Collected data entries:
>>>
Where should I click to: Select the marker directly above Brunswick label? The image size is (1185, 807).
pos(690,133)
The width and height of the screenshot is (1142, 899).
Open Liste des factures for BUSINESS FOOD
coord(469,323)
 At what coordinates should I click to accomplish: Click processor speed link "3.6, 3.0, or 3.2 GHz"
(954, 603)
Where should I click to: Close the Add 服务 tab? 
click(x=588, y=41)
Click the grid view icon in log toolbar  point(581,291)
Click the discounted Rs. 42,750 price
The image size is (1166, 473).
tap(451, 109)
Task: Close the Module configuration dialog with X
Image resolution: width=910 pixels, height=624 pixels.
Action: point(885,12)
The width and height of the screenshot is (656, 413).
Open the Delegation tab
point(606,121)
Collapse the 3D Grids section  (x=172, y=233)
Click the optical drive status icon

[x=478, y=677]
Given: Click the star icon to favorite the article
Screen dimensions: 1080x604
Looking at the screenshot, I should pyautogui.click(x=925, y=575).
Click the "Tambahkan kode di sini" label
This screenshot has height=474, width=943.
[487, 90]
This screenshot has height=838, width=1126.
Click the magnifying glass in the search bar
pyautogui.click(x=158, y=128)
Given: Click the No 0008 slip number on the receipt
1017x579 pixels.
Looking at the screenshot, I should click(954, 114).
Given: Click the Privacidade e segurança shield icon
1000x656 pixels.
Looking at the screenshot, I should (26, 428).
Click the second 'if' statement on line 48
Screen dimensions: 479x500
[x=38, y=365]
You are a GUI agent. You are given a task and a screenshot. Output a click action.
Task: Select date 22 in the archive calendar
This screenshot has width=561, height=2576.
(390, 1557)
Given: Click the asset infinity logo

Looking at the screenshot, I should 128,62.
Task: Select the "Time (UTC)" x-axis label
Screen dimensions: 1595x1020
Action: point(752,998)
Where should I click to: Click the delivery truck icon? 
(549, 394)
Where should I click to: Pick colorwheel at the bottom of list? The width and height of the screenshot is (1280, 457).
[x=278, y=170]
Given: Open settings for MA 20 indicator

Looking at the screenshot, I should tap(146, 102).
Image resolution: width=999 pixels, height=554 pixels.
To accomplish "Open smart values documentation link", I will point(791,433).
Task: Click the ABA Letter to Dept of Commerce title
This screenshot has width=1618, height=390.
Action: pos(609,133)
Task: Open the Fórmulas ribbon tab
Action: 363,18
<<<
Exercise goal
Copy all data exactly, start to finish.

Response box
Where should I click to: Select the marker directly above Brunswick label? The image size is (1185, 807).
pos(690,133)
The width and height of the screenshot is (1142, 899).
Open Liste des factures for BUSINESS FOOD
coord(469,323)
 At what coordinates should I click to accomplish: Click processor speed link "3.6, 3.0, or 3.2 GHz"
(954, 603)
Where should I click to: Close the Add 服务 tab? 
click(x=588, y=41)
Click the grid view icon in log toolbar  point(581,291)
Click the discounted Rs. 42,750 price
The image size is (1166, 473).
tap(451, 109)
Task: Close the Module configuration dialog with X
Image resolution: width=910 pixels, height=624 pixels.
Action: point(885,12)
The width and height of the screenshot is (656, 413).
Open the Delegation tab
point(606,121)
Collapse the 3D Grids section  (x=172, y=233)
Click the optical drive status icon

[x=478, y=677]
Given: Click the star icon to favorite the article
Screen dimensions: 1080x604
Looking at the screenshot, I should pyautogui.click(x=925, y=575).
Click the "Tambahkan kode di sini" label
This screenshot has height=474, width=943.
[487, 90]
This screenshot has height=838, width=1126.
Click the magnifying glass in the search bar
pyautogui.click(x=158, y=128)
Given: Click the No 0008 slip number on the receipt
1017x579 pixels.
Looking at the screenshot, I should click(954, 114).
Given: Click the Privacidade e segurança shield icon
1000x656 pixels.
Looking at the screenshot, I should (26, 428).
Click the second 'if' statement on line 48
Screen dimensions: 479x500
[x=38, y=365]
You are a GUI agent. You are given a task and a screenshot. Output a click action.
Task: Select date 22 in the archive calendar
This screenshot has width=561, height=2576.
(390, 1557)
Given: Click the asset infinity logo

Looking at the screenshot, I should 128,62.
Task: Select the "Time (UTC)" x-axis label
Screen dimensions: 1595x1020
Action: point(752,998)
Where should I click to: Click the delivery truck icon? 
(549, 394)
Where should I click to: Pick colorwheel at the bottom of list? The width and height of the screenshot is (1280, 457).
[x=278, y=170]
Given: Open settings for MA 20 indicator

Looking at the screenshot, I should tap(146, 102).
Image resolution: width=999 pixels, height=554 pixels.
To accomplish "Open smart values documentation link", I will point(791,433).
Task: Click the ABA Letter to Dept of Commerce title
This screenshot has width=1618, height=390.
Action: pos(609,133)
Task: Open the Fórmulas ribbon tab
Action: 363,18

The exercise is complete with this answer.